◆ Your task ◆
Rewrite the records from the line containing "Click the Ranking" through the line containing "will click(x=425, y=409).", substituting "control" for every "button" and leaving everything else unchanged.

[Text and item location entries]

BEGIN

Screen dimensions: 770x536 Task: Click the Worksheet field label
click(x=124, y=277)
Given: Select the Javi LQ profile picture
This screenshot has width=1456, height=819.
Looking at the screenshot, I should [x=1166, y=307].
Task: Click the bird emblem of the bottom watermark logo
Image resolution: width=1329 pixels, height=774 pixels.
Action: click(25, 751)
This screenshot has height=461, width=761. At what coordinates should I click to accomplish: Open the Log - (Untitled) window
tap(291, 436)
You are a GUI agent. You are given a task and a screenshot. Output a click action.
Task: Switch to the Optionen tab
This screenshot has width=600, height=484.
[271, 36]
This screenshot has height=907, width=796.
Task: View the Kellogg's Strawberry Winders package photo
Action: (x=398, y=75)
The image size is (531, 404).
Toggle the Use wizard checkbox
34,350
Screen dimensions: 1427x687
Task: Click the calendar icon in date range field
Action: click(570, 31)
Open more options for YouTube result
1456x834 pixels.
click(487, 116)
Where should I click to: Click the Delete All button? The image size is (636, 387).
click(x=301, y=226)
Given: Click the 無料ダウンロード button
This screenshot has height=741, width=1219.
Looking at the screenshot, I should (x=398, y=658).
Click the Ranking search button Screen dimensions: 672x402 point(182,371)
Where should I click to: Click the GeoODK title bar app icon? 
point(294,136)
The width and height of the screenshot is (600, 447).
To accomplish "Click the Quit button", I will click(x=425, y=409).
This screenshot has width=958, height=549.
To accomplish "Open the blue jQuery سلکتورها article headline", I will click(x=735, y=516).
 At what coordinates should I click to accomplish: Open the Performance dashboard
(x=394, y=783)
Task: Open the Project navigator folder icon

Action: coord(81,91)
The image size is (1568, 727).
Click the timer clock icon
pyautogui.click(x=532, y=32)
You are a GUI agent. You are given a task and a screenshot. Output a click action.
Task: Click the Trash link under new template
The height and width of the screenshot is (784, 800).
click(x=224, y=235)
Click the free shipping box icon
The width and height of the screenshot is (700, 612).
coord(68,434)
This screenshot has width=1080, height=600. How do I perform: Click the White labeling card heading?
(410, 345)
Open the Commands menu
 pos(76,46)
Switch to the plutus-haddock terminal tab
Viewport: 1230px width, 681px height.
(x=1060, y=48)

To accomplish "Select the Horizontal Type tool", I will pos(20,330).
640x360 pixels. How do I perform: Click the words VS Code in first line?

END

◆ Output below ◆
Click the Ranking search control Screen dimensions: 672x402 point(182,371)
Where should I click to: Click the GeoODK title bar app icon? 
point(294,136)
The width and height of the screenshot is (600, 447).
To accomplish "Click the Quit control", I will click(x=425, y=409).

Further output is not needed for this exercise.